As Neo-Nazis Burned Swastikas In Georgia Saturday, Police Arrested Counter-Protesters For Wearing Masks

A heavily militarized police force of some 400 officers stood watch outside a small neo-Nazi rally Newnan, Georgia on Saturday, arresting about 10 counterprotesters, many for the criminal act of wearing a bandana on their face.

Armed law enforcement officers in full riot gear confronted a group of about 50 anti-fascist protesters and demanded they remove their masks or face arrest.

Those who refused to comply with their order were thrown to the ground and handcuffed.

The Huffington Post reports:

At one point, an officer pointed what seemed to be a modified AR-15 at the faces of counterprotesters, none of whom appeared to be armed.

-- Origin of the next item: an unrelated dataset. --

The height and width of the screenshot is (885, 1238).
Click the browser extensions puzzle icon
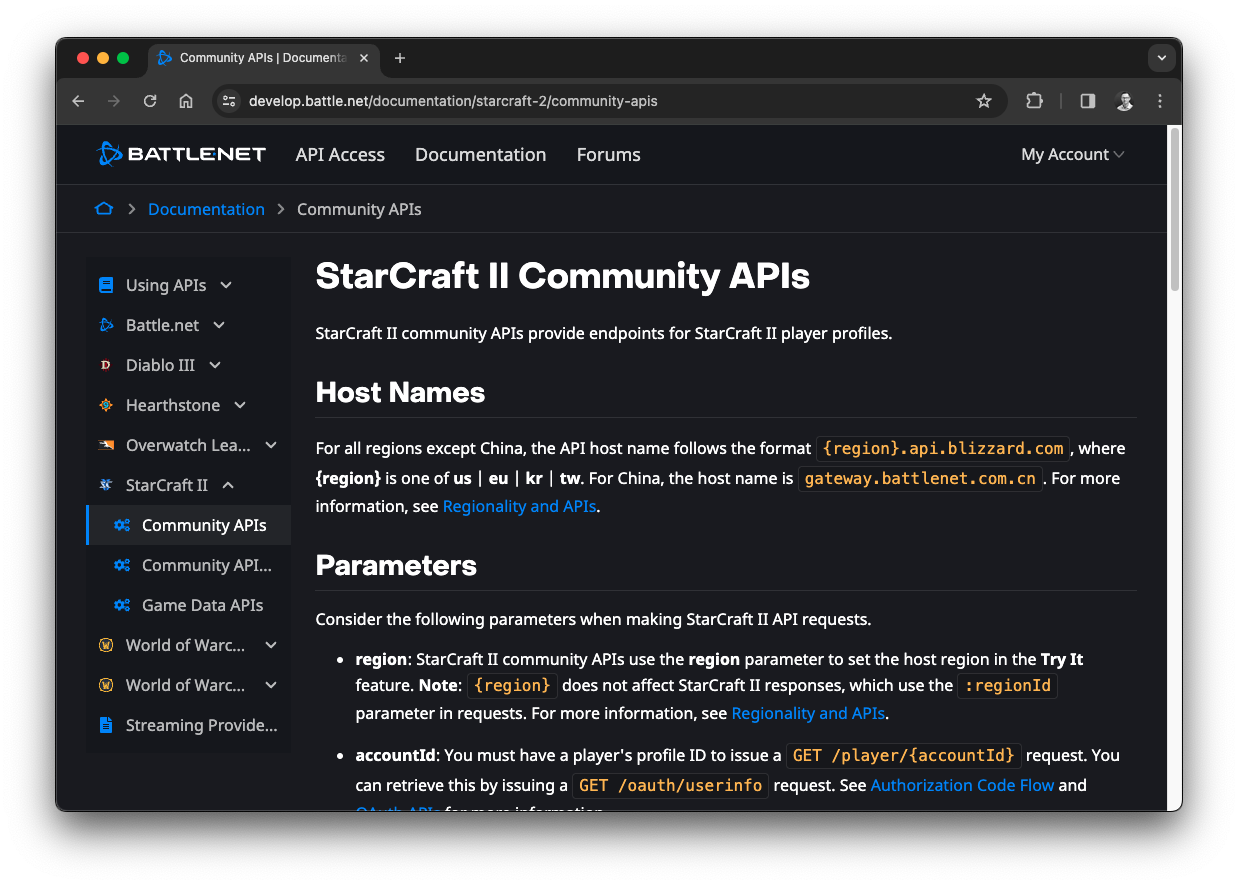point(1034,101)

The lead officer in the arrests said the counterprotesters were breaking a state law regarding masks, likely referring to a seldom-enforced 1951 law originally aimed at combating hooded Ku Klux Klan members. Anti-fascist protesters ― many belonging to chapters of Antifa groups, known for sometimes violently confronting white supremacists ― often wear masks to avoid being identified by both law enforcement and neo-Nazis.

Huffington Posts’s Christopher Mathias was shocked by the brutality of the police officers.

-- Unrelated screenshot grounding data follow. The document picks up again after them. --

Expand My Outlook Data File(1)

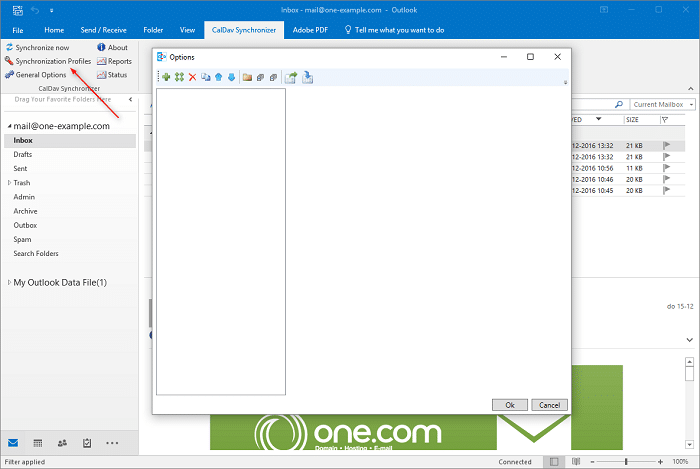click(x=8, y=283)
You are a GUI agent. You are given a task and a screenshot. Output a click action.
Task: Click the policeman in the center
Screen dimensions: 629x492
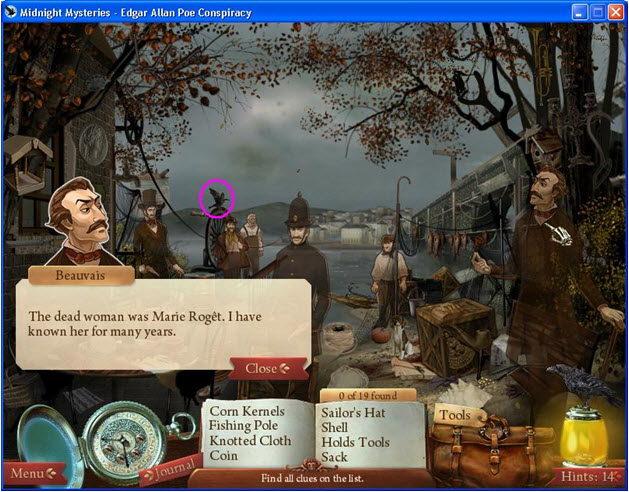(x=297, y=250)
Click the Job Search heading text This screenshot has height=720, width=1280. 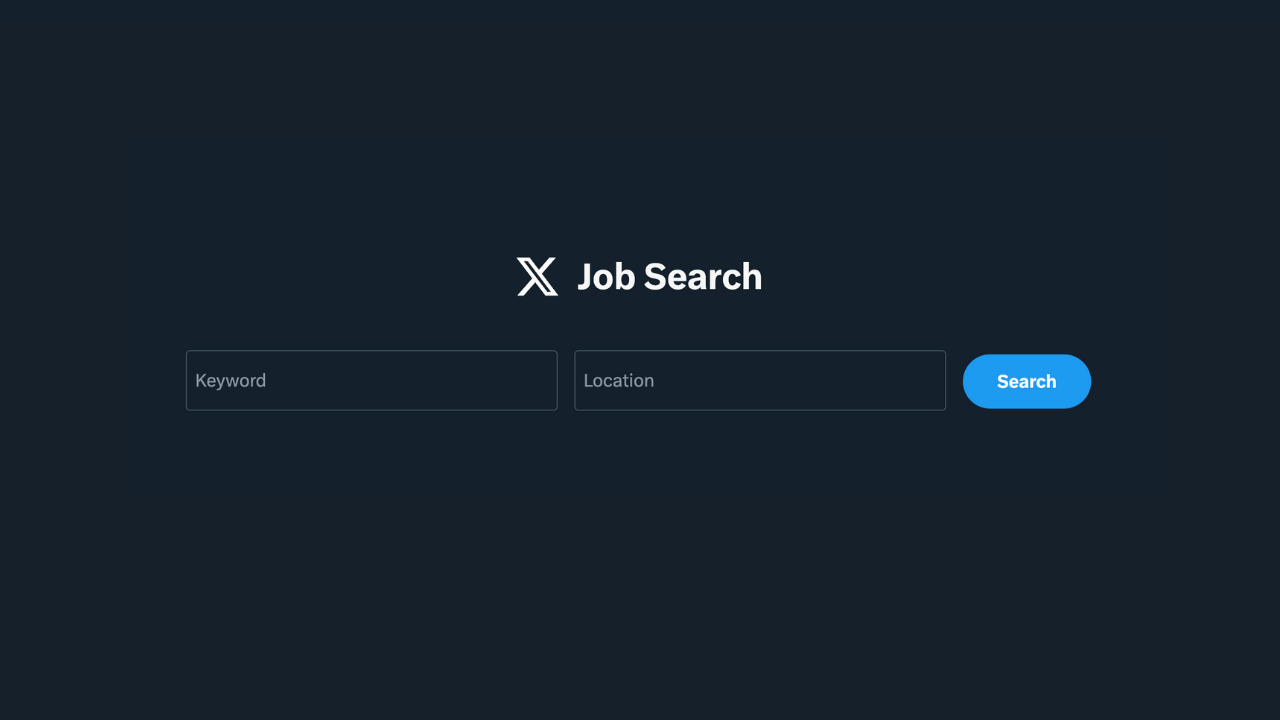tap(669, 277)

“I just witness the most over-aggressive policing I’ve ever seen in #Newnan,” he wrote on twitter. “Tackling protesters and arresting them… for wearing masks.”

Mathias also noted that while items like balloons were not allowed at the rally, Georgia’s open-carry gun law permitted Neo-nazi members to bring their weapons.

“The irony of enforcing masking laws to prosecute leftists is just incredible,” said Molly, a counterprotester from Charlottesville, Virginia, who traveled to Georgia to protest neo-Nazis. “Those are anti-Klan statutes.”

“And to be roughing up anti-Nazi protesters while handling literal Nazis with kid gloves… it’s absurd,” added Molly, who said she saw one of her friends get arrested Saturday.

The Newnan rally was organized by the National Socialist Movement, an older neo-Nazi group that favors explicit Third Reich iconography over the more coded racist memes of the so-called alt-right. Fewer than 30 NSM members, along with a small contingent of the white supremacist group League of the South, showed up for the event.

Jeff Schoep, the so-called commander of the NSM, rambled about the need to keep Confederate statues. He referred to himself and his companions as “Alpha males” and complained about men who look like “homosexuals” by wearing skinny jeans. He also lashed out against the “Zionist media” for portraying NSM as a hate group.

NSM members flanking him threw up Nazi salutes.

Schoep then left the stage to address a gaggle of reporters. When asked by HuffPost about NSM members throwing up Nazi salutes, Schoep claimed they were actually “Roman salutes.” He then threatened to have HuffPost removed from the park for being “disrespectful.”

Shortly before the event, Newnan Police Chief D.L. “Buster” Meadows appeared to draw an equivalency between the neo-Nazis and the anti-fascists showing up to protest them.

“Neither one of these groups represent who we are and what we stand for,” he told local news outlet The Newnan Times-Herald.

Hours after a planned white supremacist rally in Newnan, the neo-Nazi group that organized the event gathered together under the cover of dark night in a town about 50 miles away.

Members of the Nationalist Socialist Movement held a swastika burning near Temple, Georgia west of Atlanta, holding torches and burning the group’s symbols in a field.